A disappointing jobs report for December has helped frame the debate on Capitol Hill about whether Congress should, again, extend unemployment benefits to 1.3 million long-term unemployed.
The U.S. Labor Department reported that just 74,000 jobs were created in December, a dramatic decline from the average of 214,000 jobs created during the previous four months.
Ironically, in the face of that surprisingly low December number, the national unemployment rate declined from 7 percent to 6.7 percent. But that number is misleading because the labor department does not count the millions of people who have become so discouraged that they have stopped looking for work. If it did, the national unemployment rate would exceed 10 percent.
It is in the context of the painfully slow economic recovery that Democrats and Republicans are at odds over another three-month extension of federal unemployment benefits to the estimated 1.3 million people whose state unemployment benefits have expired.
Democrats want to appropriate $6.4 billion to cover the extension without making commensurate cuts in other spending to balance out the cost. What they are effectively proposing is more borrowing to pay for the unemployment extension. Republicans are prepared to extend the unemployment benefits, but prefer to cut spending elsewhere to pay for it. Eventually, they will work out their differences.
But the debate has a political subtext in which the Democrats are characterizing their Republican counterparts as heartless for raising questions about how the extension should be funded and whether it should be funded at all.
Many people probably agree that the benefits should be extended — no questions asked — based on humanitarian concerns.
But how many people would agree that unemployment benefits should have no limit? How many people would agree that terminating unemployment benefits at up to 73 weeks (26 weeks in the states and up to another 47 at the federal level) is heartless and cruel?
There's more involved here than just the issue of extending unemployment benefits.

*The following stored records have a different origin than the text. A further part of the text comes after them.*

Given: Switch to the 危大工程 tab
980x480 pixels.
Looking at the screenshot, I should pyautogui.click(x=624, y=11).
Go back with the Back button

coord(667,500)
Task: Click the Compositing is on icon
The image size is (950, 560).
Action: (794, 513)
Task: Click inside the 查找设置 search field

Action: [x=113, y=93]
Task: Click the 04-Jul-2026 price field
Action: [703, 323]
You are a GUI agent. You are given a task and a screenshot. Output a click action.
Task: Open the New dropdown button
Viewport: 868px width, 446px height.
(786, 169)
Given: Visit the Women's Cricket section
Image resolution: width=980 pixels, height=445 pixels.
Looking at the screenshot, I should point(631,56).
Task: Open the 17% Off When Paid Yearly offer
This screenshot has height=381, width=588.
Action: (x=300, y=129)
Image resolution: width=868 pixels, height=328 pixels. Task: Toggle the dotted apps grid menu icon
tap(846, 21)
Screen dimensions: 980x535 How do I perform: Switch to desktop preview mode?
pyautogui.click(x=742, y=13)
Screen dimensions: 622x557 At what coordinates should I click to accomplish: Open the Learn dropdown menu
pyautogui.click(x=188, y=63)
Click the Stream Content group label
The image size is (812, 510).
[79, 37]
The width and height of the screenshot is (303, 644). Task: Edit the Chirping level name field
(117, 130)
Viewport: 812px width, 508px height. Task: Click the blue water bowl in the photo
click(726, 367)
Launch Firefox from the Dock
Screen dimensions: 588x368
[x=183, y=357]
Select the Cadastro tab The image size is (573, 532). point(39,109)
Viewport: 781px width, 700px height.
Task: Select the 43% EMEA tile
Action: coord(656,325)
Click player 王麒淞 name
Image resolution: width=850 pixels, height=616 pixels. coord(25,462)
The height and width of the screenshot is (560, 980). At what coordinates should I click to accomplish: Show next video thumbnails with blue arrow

Should the U.S. follow the European example of placing people permanently on the dole, essentially making a permanent welfare program out of what was initially intended to be a limited period of assistance to help tide people over between jobs? Is that even affordable in an era when the federal government has to add to the budget deficit or cut elsewhere to continue to pay benefits to the unemployed?
Of course, we wouldn't need to have this conversation if the slow economic recovery would gain the speed of Reagan and Clinton recoveries in the early 1980s and early 1990s. Hope springs eternal, and there are signs that things are picking up. But until they do, this debate will continue.